INSTRUCTIONS TO FOLLOW — Here the requirement is to repeat every record exactly, in full.

[Data records]
=-=-=

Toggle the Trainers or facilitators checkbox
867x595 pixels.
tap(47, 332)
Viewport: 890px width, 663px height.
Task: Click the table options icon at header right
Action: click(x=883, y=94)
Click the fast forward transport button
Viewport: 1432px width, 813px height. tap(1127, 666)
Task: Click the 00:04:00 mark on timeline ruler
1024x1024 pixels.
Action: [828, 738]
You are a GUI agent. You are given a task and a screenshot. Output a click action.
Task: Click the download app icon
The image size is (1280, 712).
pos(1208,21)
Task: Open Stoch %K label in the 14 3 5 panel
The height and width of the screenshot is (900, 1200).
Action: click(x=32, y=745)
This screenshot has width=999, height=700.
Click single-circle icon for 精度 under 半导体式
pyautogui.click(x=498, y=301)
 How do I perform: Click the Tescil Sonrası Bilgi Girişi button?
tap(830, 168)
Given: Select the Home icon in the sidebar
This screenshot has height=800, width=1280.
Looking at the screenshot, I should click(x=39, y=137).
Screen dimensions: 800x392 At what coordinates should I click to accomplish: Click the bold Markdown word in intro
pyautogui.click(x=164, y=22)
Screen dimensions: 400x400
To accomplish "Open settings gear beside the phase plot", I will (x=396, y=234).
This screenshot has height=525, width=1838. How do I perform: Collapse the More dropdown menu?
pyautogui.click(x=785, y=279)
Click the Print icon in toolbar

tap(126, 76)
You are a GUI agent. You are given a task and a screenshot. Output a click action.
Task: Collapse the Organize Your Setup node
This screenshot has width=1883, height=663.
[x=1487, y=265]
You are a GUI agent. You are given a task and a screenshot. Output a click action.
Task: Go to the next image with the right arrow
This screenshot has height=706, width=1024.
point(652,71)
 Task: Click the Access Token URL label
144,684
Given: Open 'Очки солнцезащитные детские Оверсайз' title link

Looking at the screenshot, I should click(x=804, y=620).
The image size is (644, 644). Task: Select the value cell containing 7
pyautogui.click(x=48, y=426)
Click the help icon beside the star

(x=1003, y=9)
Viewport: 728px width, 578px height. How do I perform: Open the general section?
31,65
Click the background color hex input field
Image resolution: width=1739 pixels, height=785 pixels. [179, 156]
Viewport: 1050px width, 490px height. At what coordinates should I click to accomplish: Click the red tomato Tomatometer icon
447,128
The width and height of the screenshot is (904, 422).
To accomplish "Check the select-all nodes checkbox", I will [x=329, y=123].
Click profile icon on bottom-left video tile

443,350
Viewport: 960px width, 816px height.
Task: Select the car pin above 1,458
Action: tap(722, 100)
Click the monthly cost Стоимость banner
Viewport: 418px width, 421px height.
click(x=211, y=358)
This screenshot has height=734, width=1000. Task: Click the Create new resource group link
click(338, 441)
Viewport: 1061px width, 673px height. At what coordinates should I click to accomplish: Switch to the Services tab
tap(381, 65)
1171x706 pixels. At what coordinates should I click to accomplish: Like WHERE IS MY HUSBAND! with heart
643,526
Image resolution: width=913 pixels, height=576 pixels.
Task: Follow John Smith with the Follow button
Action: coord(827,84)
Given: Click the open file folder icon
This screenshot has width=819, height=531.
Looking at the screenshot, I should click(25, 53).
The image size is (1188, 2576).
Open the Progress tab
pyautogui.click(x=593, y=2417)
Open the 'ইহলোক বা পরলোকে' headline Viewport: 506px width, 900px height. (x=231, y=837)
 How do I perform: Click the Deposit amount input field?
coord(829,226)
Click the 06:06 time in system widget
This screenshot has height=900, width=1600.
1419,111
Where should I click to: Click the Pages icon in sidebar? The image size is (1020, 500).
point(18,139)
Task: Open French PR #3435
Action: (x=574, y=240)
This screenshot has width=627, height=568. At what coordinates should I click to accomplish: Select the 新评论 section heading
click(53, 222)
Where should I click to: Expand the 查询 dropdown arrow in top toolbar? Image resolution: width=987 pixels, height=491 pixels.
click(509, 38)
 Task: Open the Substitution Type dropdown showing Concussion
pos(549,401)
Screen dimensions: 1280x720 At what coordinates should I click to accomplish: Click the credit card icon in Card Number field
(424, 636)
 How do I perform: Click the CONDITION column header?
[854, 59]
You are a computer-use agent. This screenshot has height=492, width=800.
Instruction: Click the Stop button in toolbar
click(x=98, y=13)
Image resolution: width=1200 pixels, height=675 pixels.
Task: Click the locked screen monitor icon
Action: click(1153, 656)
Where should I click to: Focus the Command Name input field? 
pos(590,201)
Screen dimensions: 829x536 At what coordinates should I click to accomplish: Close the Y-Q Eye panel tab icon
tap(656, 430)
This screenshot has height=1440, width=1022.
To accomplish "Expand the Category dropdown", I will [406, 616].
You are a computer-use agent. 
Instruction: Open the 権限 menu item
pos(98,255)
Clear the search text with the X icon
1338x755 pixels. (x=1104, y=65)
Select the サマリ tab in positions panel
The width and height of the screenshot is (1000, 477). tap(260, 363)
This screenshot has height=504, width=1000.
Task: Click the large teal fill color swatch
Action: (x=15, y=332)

=-=-=

ANSWER SPACE —
Toggle the Trainers or facilitators checkbox
867x595 pixels.
tap(47, 332)
Viewport: 890px width, 663px height.
Task: Click the table options icon at header right
Action: click(x=883, y=94)
Click the fast forward transport button
Viewport: 1432px width, 813px height. tap(1127, 666)
Task: Click the 00:04:00 mark on timeline ruler
1024x1024 pixels.
Action: [828, 738]
You are a GUI agent. You are given a task and a screenshot. Output a click action.
Task: Click the download app icon
The image size is (1280, 712).
pos(1208,21)
Task: Open Stoch %K label in the 14 3 5 panel
The height and width of the screenshot is (900, 1200).
Action: click(x=32, y=745)
This screenshot has width=999, height=700.
Click single-circle icon for 精度 under 半导体式
pyautogui.click(x=498, y=301)
 How do I perform: Click the Tescil Sonrası Bilgi Girişi button?
tap(830, 168)
Given: Select the Home icon in the sidebar
This screenshot has height=800, width=1280.
Looking at the screenshot, I should click(x=39, y=137).
Screen dimensions: 800x392 At what coordinates should I click to accomplish: Click the bold Markdown word in intro
pyautogui.click(x=164, y=22)
Screen dimensions: 400x400
To accomplish "Open settings gear beside the phase plot", I will (x=396, y=234).
This screenshot has height=525, width=1838. How do I perform: Collapse the More dropdown menu?
pyautogui.click(x=785, y=279)
Click the Print icon in toolbar

tap(126, 76)
You are a GUI agent. You are given a task and a screenshot. Output a click action.
Task: Collapse the Organize Your Setup node
This screenshot has width=1883, height=663.
[x=1487, y=265]
You are a GUI agent. You are given a task and a screenshot. Output a click action.
Task: Go to the next image with the right arrow
This screenshot has height=706, width=1024.
point(652,71)
 Task: Click the Access Token URL label
144,684
Given: Open 'Очки солнцезащитные детские Оверсайз' title link

Looking at the screenshot, I should click(x=804, y=620).
The image size is (644, 644). Task: Select the value cell containing 7
pyautogui.click(x=48, y=426)
Click the help icon beside the star

(x=1003, y=9)
Viewport: 728px width, 578px height. How do I perform: Open the general section?
31,65
Click the background color hex input field
Image resolution: width=1739 pixels, height=785 pixels. [179, 156]
Viewport: 1050px width, 490px height. At what coordinates should I click to accomplish: Click the red tomato Tomatometer icon
447,128
The width and height of the screenshot is (904, 422).
To accomplish "Check the select-all nodes checkbox", I will [x=329, y=123].
Click profile icon on bottom-left video tile

443,350
Viewport: 960px width, 816px height.
Task: Select the car pin above 1,458
Action: tap(722, 100)
Click the monthly cost Стоимость banner
Viewport: 418px width, 421px height.
click(x=211, y=358)
This screenshot has height=734, width=1000. Task: Click the Create new resource group link
click(338, 441)
Viewport: 1061px width, 673px height. At what coordinates should I click to accomplish: Switch to the Services tab
tap(381, 65)
1171x706 pixels. At what coordinates should I click to accomplish: Like WHERE IS MY HUSBAND! with heart
643,526
Image resolution: width=913 pixels, height=576 pixels.
Task: Follow John Smith with the Follow button
Action: coord(827,84)
Given: Click the open file folder icon
This screenshot has width=819, height=531.
Looking at the screenshot, I should click(25, 53).
The image size is (1188, 2576).
Open the Progress tab
pyautogui.click(x=593, y=2417)
Open the 'ইহলোক বা পরলোকে' headline Viewport: 506px width, 900px height. (x=231, y=837)
 How do I perform: Click the Deposit amount input field?
coord(829,226)
Click the 06:06 time in system widget
This screenshot has height=900, width=1600.
1419,111
Where should I click to: Click the Pages icon in sidebar? The image size is (1020, 500).
point(18,139)
Task: Open French PR #3435
Action: (x=574, y=240)
This screenshot has width=627, height=568. At what coordinates should I click to accomplish: Select the 新评论 section heading
click(53, 222)
Where should I click to: Expand the 查询 dropdown arrow in top toolbar? Image resolution: width=987 pixels, height=491 pixels.
click(509, 38)
 Task: Open the Substitution Type dropdown showing Concussion
pos(549,401)
Screen dimensions: 1280x720 At what coordinates should I click to accomplish: Click the credit card icon in Card Number field
(424, 636)
 How do I perform: Click the CONDITION column header?
[854, 59]
You are a computer-use agent. This screenshot has height=492, width=800.
Instruction: Click the Stop button in toolbar
click(x=98, y=13)
Image resolution: width=1200 pixels, height=675 pixels.
Task: Click the locked screen monitor icon
Action: click(1153, 656)
Where should I click to: Focus the Command Name input field? 
pos(590,201)
Screen dimensions: 829x536 At what coordinates should I click to accomplish: Close the Y-Q Eye panel tab icon
tap(656, 430)
This screenshot has height=1440, width=1022.
To accomplish "Expand the Category dropdown", I will [406, 616].
You are a computer-use agent. 
Instruction: Open the 権限 menu item
pos(98,255)
Clear the search text with the X icon
1338x755 pixels. (x=1104, y=65)
Select the サマリ tab in positions panel
The width and height of the screenshot is (1000, 477). tap(260, 363)
This screenshot has height=504, width=1000.
Task: Click the large teal fill color swatch
Action: (x=15, y=332)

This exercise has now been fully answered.